"Grief has dropped a bomb in your life. You are shattered, blasted, blown apart, all but nearly destroyed. Amongst the shards, amongst the debris, you live. You don't know how. You cant see. You can do nothing but feel the pain that is within you and around you. You don't understand, you will never understand. You lay down amongst the rubble, for you can do nothing else,,,and you cry. Cry like you've never cried before, in your life and you ask, why me? Why us? Why this? And somehow, without knowing how, you uncurl yourself, you brush more tears from your face, and you walk. You begin by picking up a shard, a broken piece of your life here, a broken piece there. They don't fit together anymore, they cant. There is no going back to what once was. As each tiny fragment begins to shape itself anew, so do you. Your shape is a stranger to yourself now, and to everyone else too. Your pieces, have become you; they speak of your strength, of your courage, they speak of you, the vulnerable you, the broken you."

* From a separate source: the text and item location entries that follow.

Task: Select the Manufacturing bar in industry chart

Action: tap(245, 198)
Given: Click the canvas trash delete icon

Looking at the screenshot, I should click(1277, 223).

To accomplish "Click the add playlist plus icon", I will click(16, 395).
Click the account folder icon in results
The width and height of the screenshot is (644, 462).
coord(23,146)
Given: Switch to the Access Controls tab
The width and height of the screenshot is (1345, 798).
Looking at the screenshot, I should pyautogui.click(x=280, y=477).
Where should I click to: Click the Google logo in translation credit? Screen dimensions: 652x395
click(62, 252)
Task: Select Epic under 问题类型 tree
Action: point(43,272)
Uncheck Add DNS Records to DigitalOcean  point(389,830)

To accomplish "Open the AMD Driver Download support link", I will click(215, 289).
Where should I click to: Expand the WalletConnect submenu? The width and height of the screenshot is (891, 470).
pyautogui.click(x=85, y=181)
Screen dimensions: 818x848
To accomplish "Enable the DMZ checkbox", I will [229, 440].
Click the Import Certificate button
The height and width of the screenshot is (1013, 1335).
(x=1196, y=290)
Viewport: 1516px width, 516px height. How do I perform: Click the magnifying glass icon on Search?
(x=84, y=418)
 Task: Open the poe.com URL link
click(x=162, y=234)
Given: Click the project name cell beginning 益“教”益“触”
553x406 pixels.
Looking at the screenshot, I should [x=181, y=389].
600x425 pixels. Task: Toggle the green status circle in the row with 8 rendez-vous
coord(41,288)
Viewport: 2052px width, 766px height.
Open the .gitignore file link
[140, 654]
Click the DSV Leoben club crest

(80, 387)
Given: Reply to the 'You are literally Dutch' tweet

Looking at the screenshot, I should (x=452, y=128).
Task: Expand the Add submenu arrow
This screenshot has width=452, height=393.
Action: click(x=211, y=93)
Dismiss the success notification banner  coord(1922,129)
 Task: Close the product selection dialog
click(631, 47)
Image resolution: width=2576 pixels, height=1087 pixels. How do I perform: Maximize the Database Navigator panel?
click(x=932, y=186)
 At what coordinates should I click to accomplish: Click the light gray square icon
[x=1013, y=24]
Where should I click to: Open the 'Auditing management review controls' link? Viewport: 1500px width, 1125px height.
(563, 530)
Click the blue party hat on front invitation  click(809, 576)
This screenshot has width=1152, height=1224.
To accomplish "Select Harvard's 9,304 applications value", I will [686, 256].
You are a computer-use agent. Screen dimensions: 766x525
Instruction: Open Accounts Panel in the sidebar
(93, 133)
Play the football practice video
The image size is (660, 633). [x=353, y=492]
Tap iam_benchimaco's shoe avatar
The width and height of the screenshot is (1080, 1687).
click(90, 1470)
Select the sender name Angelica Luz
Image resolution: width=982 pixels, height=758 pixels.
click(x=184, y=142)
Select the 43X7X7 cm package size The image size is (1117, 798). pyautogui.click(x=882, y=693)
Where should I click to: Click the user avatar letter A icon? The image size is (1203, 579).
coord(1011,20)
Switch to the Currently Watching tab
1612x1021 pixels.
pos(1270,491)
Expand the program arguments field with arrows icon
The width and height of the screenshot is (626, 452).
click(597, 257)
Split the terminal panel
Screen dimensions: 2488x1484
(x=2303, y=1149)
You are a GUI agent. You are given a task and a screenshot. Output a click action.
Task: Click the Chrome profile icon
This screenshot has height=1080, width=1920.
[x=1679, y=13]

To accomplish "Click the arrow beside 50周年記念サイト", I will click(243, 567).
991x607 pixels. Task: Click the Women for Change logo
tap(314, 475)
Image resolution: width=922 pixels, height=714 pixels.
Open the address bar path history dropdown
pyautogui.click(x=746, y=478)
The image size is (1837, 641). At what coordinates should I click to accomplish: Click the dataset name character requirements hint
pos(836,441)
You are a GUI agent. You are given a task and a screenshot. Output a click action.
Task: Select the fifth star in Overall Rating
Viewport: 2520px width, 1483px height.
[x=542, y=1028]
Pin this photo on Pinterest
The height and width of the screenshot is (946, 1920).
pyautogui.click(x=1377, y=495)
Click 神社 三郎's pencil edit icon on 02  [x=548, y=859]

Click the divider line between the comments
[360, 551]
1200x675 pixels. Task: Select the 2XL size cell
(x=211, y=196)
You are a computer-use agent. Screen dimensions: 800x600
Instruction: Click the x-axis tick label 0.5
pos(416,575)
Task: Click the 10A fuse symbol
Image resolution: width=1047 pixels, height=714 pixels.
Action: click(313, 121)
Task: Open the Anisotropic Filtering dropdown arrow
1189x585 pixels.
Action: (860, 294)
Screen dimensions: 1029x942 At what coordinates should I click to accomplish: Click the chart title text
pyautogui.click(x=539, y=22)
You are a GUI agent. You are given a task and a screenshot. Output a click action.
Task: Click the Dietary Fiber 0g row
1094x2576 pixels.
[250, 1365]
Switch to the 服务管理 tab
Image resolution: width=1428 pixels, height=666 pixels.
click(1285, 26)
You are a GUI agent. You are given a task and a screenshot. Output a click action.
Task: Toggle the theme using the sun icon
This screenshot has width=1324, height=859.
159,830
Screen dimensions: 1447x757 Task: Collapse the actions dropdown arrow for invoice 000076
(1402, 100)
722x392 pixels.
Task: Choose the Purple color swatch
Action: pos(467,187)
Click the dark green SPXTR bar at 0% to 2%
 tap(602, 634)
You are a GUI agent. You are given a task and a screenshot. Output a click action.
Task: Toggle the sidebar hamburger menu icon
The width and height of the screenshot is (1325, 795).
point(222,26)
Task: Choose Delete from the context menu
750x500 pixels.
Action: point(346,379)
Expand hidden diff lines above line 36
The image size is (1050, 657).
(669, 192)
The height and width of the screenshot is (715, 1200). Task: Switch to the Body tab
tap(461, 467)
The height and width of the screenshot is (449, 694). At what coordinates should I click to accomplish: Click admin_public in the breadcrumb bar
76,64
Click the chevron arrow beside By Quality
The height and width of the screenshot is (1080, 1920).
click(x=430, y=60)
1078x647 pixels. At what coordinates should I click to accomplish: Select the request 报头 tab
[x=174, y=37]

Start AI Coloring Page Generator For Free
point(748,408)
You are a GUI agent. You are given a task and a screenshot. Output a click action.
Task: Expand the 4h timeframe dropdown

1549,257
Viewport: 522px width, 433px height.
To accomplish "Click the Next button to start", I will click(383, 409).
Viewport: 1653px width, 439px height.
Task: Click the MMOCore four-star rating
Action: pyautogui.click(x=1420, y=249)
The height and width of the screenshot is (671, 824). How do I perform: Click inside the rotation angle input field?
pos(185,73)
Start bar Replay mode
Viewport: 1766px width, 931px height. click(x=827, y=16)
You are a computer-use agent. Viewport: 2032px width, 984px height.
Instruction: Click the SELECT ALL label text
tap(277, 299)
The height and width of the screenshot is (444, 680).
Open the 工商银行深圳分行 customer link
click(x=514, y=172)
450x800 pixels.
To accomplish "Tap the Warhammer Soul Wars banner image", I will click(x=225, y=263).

One of the toughest things for Paul and me is trying to grieve for both of our children. Seriously, how is a parent suppose to go about that? We cry for one and then feel like shit because we are in fact, crying for 1 child. Hard to balance out your grief without feeling anything less than guilt. Guilt that continuously punches you in the gut.
The other night, NBC news had a story on about a little boy with Down syndrome. His name is Ryan. He is actually a child model for Target. I've seen him in the Target ads a few times, so I was happy to finally hear something about him and his story. What a neat little guy. He made us smile and laugh...but he also triggered the water works. Again..guilt swept over us because we were crying for Carly and all that we've missed out on with her. Later that night, Paul and I were feeling so bad for missing her so much...when we have Brad to miss too. Again...how do parents grieve 2 children at the same time? It's almost impossible and leaves you feeling nothing but guilt!
Each day we wake up, drag ourselves out of bed and wonder, how do we get through today? The day drags on and on, until its time for bed again. For me, sleep is something that does not come easily. Paul on the other hand, can and does sleep. We are both on med's to help us, but my mind just never seems to shut off.
On Friday, Paul and I are heading to Indiana to see our home. We were hoping to see the work in progress, but yesterday I received a call from the factory telling me that the home would be complete by Friday. We can still go down and see it though. We are hoping they built it the way we ordered it...with no glitches. I sure don't want us having to deal with that type of headache..I think we've got quite enough going on.
Once our home is done and we've moved in. Paul and I will be getting back to counseling. I think we need more than just a "counselor" though. Not knocking counselors by any means, but I just feel we need some more in depth, one on one counseling. That should be a fun battle with our health insurance company.
That's it for today. I am again, using my mom and dads computer..mine is a lost cause. So please excuse the way this post is going to look. I can not figure out how or why I can't blog from their computer. Who knows, I may not be able to post this once I finish!! I can type, but I can't edit one darn thing. About all I can do, is spell check. My computer was supposedly restored from the fire, but it just will not stay working. Who knows, maybe it's an easy fix...but sadly, my go to guy, Brad, isn't here to get it back up and running for me.
Grrreeeaattt...I just hit my preview button and I see that even though my post looks like it has been typed up correctly in compose mode...it seems as if I have no paragraphs and that my layout looks odd in preview mode. Sheesh...if it's not one thing, its another!